___ Input data

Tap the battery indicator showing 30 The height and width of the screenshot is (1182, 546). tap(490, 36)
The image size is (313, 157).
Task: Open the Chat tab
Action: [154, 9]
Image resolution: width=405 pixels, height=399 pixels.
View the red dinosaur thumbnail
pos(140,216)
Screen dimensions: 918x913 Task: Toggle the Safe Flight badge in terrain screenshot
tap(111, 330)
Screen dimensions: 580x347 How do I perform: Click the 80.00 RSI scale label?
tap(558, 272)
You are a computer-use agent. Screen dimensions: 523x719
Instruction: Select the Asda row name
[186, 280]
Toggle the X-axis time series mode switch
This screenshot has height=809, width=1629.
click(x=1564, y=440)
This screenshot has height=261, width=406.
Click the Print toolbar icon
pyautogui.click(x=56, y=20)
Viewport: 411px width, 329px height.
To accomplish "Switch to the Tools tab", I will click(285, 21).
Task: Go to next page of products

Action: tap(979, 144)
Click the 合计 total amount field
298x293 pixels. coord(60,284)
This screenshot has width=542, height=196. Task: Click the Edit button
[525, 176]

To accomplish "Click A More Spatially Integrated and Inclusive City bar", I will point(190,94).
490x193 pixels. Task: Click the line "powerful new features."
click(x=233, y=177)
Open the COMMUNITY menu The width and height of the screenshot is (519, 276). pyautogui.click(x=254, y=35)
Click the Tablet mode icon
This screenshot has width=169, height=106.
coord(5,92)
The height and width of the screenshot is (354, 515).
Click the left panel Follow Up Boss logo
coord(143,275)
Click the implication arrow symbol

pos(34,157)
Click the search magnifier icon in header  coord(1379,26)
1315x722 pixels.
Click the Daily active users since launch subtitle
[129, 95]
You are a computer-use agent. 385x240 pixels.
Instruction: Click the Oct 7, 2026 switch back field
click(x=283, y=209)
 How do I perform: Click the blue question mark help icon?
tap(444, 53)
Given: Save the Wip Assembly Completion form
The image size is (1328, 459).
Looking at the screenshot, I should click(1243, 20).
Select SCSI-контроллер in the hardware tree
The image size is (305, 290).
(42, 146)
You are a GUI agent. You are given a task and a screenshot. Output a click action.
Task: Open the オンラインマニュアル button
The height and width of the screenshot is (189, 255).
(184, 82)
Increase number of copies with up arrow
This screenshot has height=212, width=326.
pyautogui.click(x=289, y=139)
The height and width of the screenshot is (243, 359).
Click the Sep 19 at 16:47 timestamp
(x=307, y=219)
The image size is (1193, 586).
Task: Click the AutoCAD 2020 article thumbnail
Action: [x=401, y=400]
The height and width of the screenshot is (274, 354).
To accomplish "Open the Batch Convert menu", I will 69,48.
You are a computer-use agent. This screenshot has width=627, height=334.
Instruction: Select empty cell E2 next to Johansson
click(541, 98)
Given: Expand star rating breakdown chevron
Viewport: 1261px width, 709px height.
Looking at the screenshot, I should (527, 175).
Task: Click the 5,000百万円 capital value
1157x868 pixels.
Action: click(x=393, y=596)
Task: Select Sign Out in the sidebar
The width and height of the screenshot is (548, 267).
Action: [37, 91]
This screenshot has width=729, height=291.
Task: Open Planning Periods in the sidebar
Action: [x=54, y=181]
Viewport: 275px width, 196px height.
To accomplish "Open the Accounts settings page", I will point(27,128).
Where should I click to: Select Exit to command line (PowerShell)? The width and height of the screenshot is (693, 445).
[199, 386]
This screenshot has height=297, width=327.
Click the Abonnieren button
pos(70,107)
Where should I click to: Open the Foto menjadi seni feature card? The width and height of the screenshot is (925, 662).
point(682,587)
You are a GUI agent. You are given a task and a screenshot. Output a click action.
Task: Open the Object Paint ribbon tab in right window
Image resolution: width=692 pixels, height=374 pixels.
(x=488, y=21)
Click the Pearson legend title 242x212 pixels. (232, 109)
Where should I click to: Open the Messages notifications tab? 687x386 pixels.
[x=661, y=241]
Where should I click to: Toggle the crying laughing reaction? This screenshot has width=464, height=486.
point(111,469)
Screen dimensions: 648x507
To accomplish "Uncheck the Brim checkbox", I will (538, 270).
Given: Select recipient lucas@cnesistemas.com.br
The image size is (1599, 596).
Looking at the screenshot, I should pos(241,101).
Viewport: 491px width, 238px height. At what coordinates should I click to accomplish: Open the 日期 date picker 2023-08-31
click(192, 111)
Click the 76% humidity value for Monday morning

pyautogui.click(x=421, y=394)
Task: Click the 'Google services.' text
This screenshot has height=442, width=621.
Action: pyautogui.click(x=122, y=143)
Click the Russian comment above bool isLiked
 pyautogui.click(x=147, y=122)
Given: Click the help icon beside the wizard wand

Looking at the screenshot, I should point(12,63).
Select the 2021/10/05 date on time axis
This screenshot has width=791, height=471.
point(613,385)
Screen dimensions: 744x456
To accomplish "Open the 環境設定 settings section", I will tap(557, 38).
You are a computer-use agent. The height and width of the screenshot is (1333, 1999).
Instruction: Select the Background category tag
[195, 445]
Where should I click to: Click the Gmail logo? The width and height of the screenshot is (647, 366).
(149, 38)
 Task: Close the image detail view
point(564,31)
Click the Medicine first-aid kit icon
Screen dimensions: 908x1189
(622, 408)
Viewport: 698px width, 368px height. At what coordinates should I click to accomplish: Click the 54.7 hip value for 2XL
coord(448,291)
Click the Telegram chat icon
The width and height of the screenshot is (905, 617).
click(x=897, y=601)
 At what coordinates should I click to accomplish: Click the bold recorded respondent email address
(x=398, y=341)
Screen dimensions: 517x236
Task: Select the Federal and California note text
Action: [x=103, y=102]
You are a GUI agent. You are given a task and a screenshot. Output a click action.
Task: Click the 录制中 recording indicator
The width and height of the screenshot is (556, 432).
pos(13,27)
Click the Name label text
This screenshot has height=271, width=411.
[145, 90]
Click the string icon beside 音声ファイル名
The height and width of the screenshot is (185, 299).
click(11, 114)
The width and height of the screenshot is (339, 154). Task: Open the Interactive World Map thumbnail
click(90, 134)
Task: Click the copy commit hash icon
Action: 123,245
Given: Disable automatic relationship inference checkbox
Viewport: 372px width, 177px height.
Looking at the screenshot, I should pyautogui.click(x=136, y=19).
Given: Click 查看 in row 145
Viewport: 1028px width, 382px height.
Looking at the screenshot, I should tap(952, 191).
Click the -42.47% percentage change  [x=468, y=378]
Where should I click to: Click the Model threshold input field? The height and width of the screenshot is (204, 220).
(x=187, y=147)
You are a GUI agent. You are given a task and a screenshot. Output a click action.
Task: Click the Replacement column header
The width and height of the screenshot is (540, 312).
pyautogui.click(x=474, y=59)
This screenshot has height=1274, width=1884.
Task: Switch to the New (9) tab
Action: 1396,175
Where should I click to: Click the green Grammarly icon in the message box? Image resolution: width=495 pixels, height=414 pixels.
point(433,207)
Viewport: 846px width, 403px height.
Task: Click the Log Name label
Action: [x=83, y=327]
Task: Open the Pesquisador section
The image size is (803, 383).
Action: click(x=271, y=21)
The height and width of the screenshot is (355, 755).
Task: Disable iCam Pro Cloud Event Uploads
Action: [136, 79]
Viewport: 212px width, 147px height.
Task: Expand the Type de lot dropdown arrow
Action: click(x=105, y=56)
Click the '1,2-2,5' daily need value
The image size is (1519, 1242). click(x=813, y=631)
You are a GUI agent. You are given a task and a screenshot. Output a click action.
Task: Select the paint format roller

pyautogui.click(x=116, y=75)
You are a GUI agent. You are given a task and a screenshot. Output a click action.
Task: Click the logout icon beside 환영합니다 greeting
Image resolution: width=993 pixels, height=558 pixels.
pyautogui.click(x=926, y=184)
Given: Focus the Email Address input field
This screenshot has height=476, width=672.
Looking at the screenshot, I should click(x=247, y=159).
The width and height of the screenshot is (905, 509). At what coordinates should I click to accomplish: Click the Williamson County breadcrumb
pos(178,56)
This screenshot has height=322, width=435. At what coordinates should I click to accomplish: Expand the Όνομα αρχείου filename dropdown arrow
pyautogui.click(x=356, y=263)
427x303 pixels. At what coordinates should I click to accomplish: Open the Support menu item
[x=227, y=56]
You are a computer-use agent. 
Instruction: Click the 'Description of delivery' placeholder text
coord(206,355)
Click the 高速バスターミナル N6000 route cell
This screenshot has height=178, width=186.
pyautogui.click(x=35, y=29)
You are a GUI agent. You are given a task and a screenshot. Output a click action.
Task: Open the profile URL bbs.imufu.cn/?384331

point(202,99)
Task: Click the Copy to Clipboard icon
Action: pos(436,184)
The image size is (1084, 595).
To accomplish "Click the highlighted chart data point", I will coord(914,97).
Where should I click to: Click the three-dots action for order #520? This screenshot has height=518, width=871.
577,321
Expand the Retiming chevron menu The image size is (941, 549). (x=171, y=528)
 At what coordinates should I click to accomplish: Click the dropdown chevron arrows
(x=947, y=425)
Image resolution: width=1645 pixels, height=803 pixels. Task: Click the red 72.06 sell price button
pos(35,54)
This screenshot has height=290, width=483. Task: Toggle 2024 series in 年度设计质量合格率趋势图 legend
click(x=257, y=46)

______

**Exercise directions**
Here the job is to set down exactly the lines of the material above that fall between the one with "The image size is (1328, 459)." and the one with "Task: Open the オンラインマニュアル button", inclusive, and nothing beyond them.

**Written reply**
The image size is (1328, 459).
Looking at the screenshot, I should click(1243, 20).
Select SCSI-контроллер in the hardware tree
The image size is (305, 290).
(42, 146)
You are a GUI agent. You are given a task and a screenshot. Output a click action.
Task: Open the オンラインマニュアル button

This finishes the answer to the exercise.